__Request 1__. In the book review below about Edward Curtis, why did the Hopi call him "The Man Who Sleeps on His Breath"? Answer in one to three sentences.
__Request 2__. Resume the book review below about Edward Curtis, picking up right after its final sentence.

__Document extract__.
BEGIN

Review: Timothy Egan’s insightful ‘Short Nights of the Shadow Catcher’
Short Nights of the Shadow Catcher
The Epic Life and Immortal Photographs of Edward Curtis
Timothy Egan
Houghton Mifflin Harcourt: 384 pp., $28
Edward Curtis was given many names by the native peoples he encountered in his journeys across the North American continent.
The Sioux named him for a rock formation, “Pretty Butte.” The Hopi saw him sleep on an air mattress and called him “The Man Who Sleeps on His Breath.” And the Navajo gave him the moniker that was perhaps most apropos to his profession: “Shadow Catcher.”
Curtis trapped shadows and light in his box cameras. A century after he opened the shutter of his camera on wind-swept prairies and frozen islands, his enduring photographs define the dignity of the Native American experience — and the great crime of the cultural genocide inflicted upon them.
A man with limited education but limitless ambition, Curtis eventually completed one of the greatest book projects in American history. This unlikely career is the subject of Timothy Egan’s insightful and entertaining new book, “Short Nights of the Shadow Catcher: The Epic Life and Immortal Photographs of Edward Curtis.”
Curtis had no formal training as a photographer — his first camera was one he built himself from a castoff lens that survived the Civil War. But if you open a U.S. history textbook, you’ll probably see one of his images.
“He was shooting contemporary photographs,” Egan writes, “but the pictures looked like historical documents even before he developed them.”
His portraits, especially, have a timeless quality. There is his 1905 portrait of the great Apache fighter Geronimo, with his weathered face. And his photograph of the tragically regal Chief Joseph of the Nez Perce, covered in shell necklaces just months before a death his doctor attributed to “a broken heart.”
The man behind these images was the son of a humble Minnesota family who resettled in Seattle during that city’s late-19th century transformation from frontier town to Western metropolis.
In and near Seattle, Curtis literally earned his living from the muck: digging for clams and doing other menial jobs. From a traveler headed to Alaska’s gold fields, he bought a 14-by-17-inch view camera.
Curtis set up a photo studio. It soon became clear he had “the eye,” and within four years he was Seattle’s most renowned photographer, shooting portraits of its wealthiest citizens.
Then he decided to photograph the impoverished woman famous locally as the last surviving child of Chief Seattle. “Princess Angeline” was then 100 years old. Or perhaps 80. No one knew for certain. Curtis worked days to capture the portrait he wanted, an encounter between photographer and subject that Egan describes with his own patience and skill.
“He was looking for the lethal glare she saved for the boys who threw rocks at her,” Egan writes. “He hoped to convey a face that had seen worlds change, forests leveled, tidelands filled, people crushed.”

END

__Source data__.
BEGIN

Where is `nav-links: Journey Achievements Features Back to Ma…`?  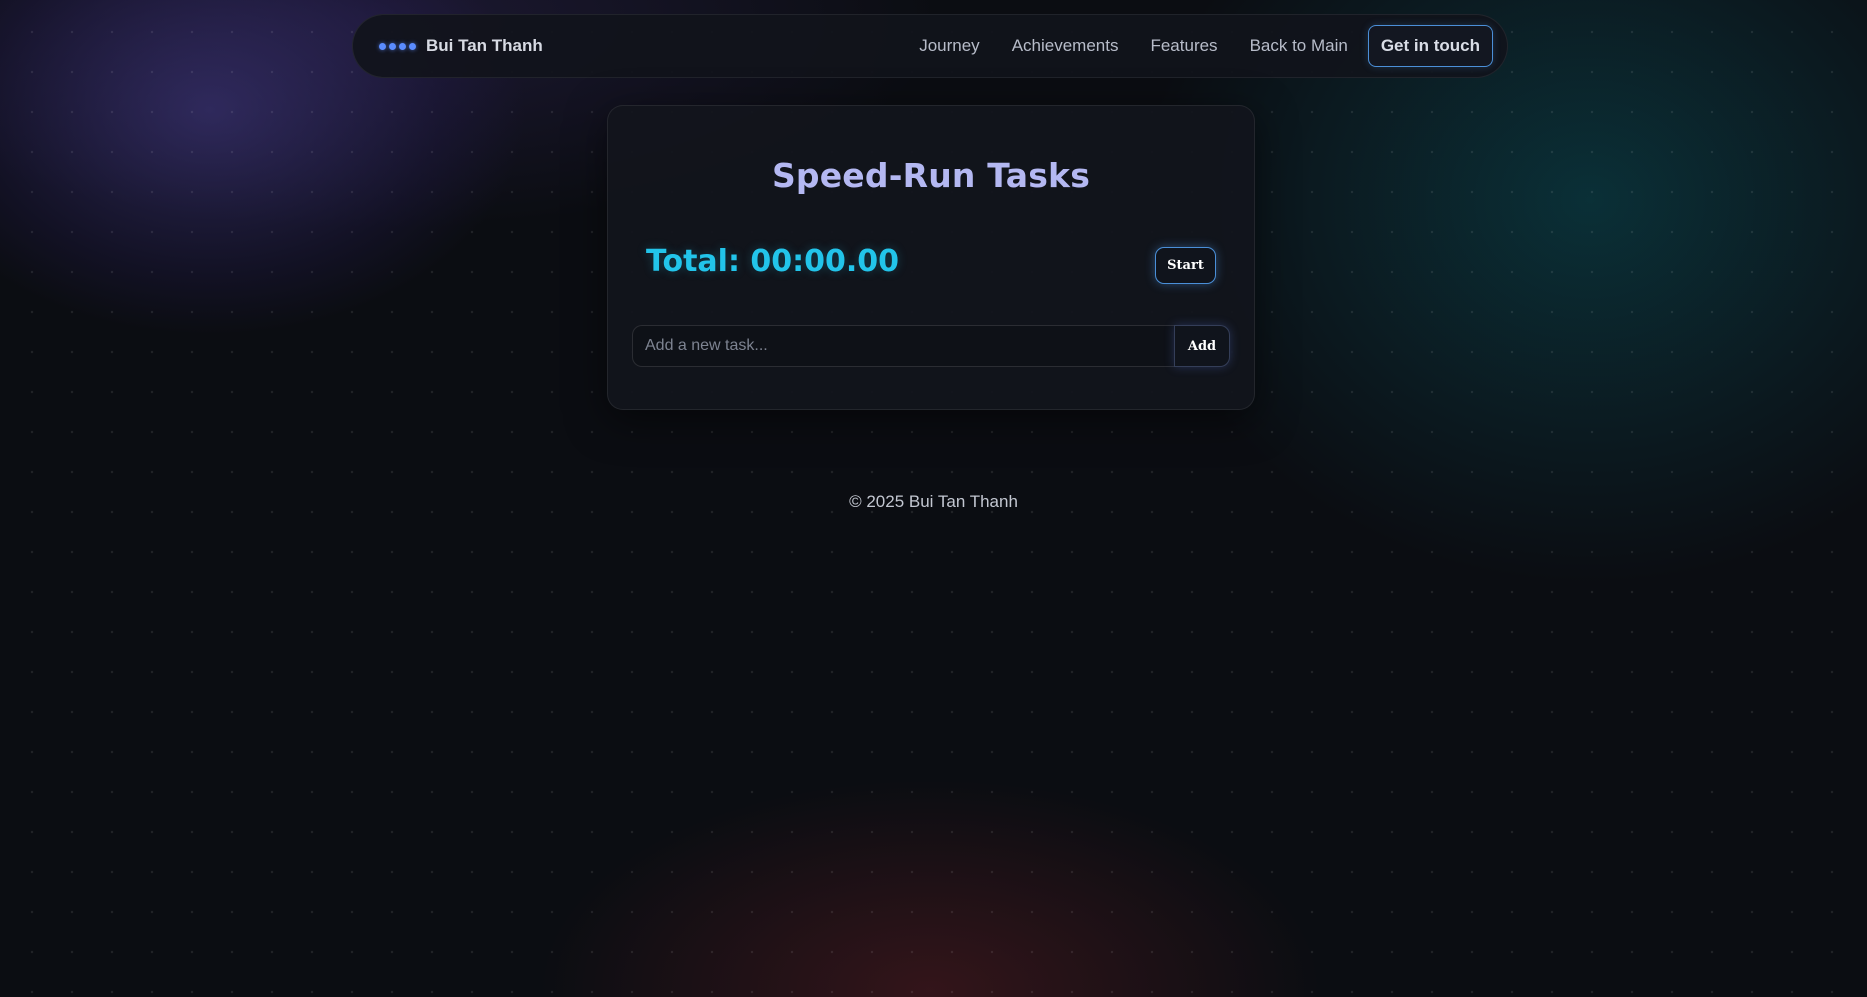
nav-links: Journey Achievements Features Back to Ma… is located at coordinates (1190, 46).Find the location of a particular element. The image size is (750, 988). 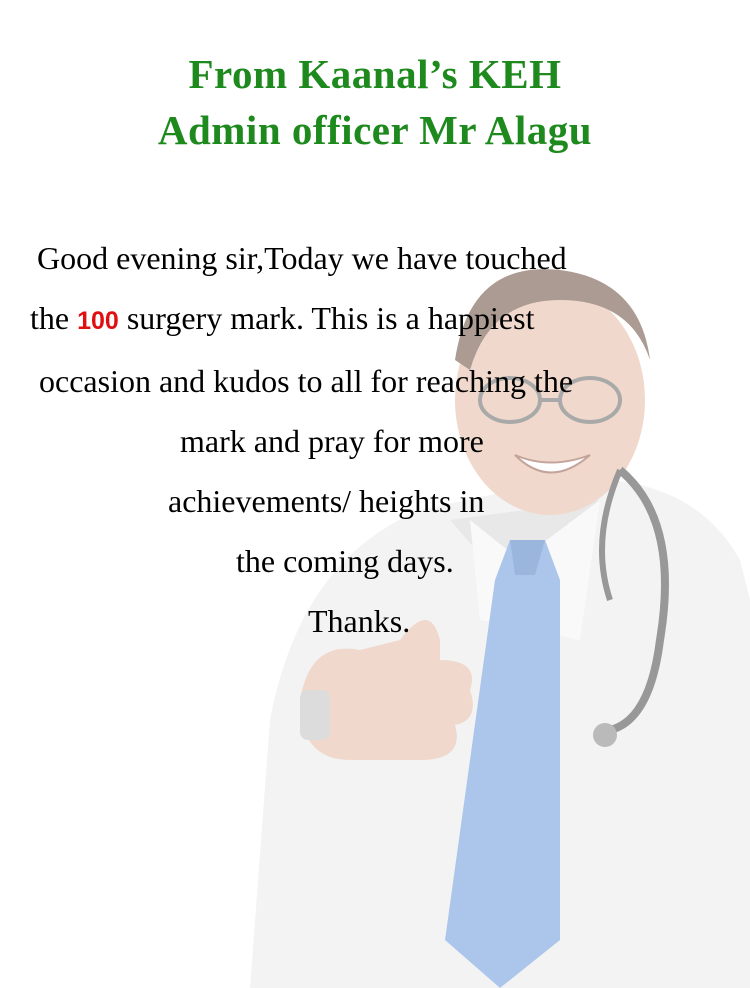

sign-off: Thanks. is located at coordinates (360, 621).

END

__Exercise output 1__. The Hopi saw Curtis sleeping on an air mattress, so they named him "The Man Who Sleeps on His Breath."

__Exercise output 2__.
Curtis got his picture. Angeline was dead within months. Obsessed with the idea that the Indian people of the Pacific Northwest would soon follow her into extinction, Curtis began traveling to nearby native communities to preserve something of them for history.
It wasn’t easy for a white man to make people who had been victimized by white people feel comfortable in his presence. But Curtis pulled off this feat again and again.
“His Indians were a startling departure from the usual depictions of these people,” Egan writes. “There were, in the faces, distinct human beings, not character types.”
Curtis latched on to the idea that he should undertake his own grand project — to photograph every Native American nation on the continent before they disappeared. Doing such a project right required a lot of money. Curtis estimated he would need $70,000 over five years. He asked one of the wealthiest men on the planet for this huge sum — J.P. Morgan, the financier whose railroads crisscrossed Indian lands and helped accelerate the decline of their cultures.
“I like a man who attempts the impossible,” Morgan told him.
Curtis worked as an ethnographer would, learning about the rituals and beliefs of each nation he visited. He might spend years returning to a reservation again and again, until he was finally granted access to sacred ceremonies, such as the Snake Dance of the Hopi. The result was a work that smashed a hateful misconception about Native Americans: that they were “godless” peoples without religious beliefs.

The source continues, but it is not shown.